Inhalation of subway fine particles induces murine extrapulmonary organs damage

Because of its speed and convenience, the subway has become the first choice for travel by many residents. However, the concentration of fine particles (PM2.5) in the air of a subway platform is higher than that of the ground level or carriage. Moreover, the composition and source of subway PM2.5 differ from those of atmospheric PM2.5. Currently, there is insufficient research on the impact of subway PM2.5 on health. In this study, intratracheally subway PM2.5-inoculated wild type (WT) and Rag1(-/-) mice, lacking functional T cells and B cells, were used to investigate the potential of subway PM2.5 exposure to cause extrapulmonary organ injuries. Subway PM2.5 increased inflammatory cells infiltration, tumor necrosis factor (TNF)-alpha, interleukin (IL)-6, as well as monocyte chemotactic protein (MCP)-1 gene and protein expression, cyclooxygenase-2 (COX-2) induction, and Toll-like receptor (TLR)-2, TLR4, myeloid differentiation factor 88 (MyD88), and nuclear factor (NF)-kappa B levels in liver, kidney, spleen, and thymus in a dose-dependent fashion in WT mice.

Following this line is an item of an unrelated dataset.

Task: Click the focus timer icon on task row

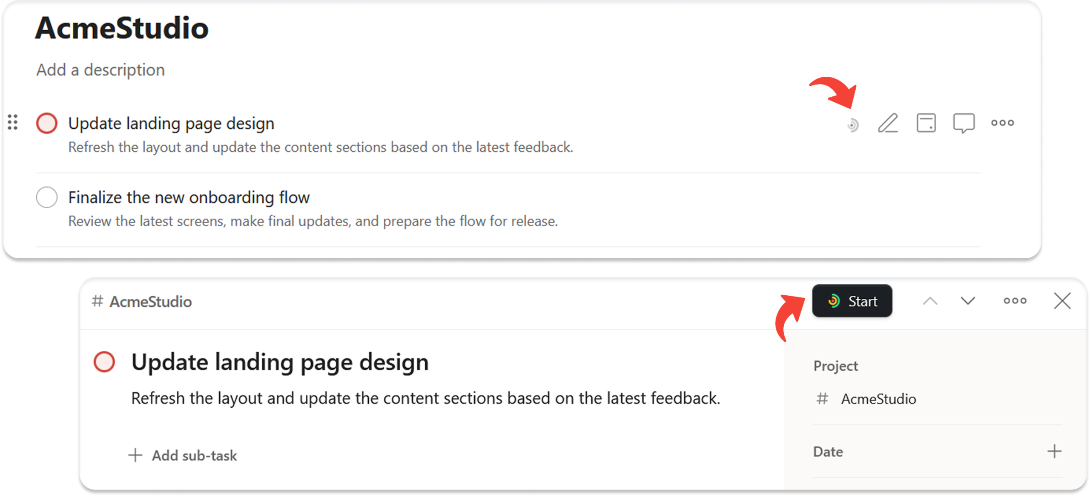Action: pos(852,125)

Subway PM2.5 exposure resulted in slight macrophage (F4/80(+)) and neutrophil (Ly6G(+)) infiltration and caused no increase in the protein levels of TNF-alpha, IL-6, MCP-1, or COX-2 in the liver, kidneys, spleen, and thymus of Rag1(-/-) mice. These results demonstrate a dose-response manner between subway PM2.5 exposure and inflammatory injuries of extrapulmonary organs, which could be related to the TLR/MyD88/NF-kappa B signaling pathway. Subway PM2.5- induced extrapulmonary organ damage was dependent on T cells and B cells; this finding may provide insight for research on the mechanisms responsible for the health hazards posed by air pollution.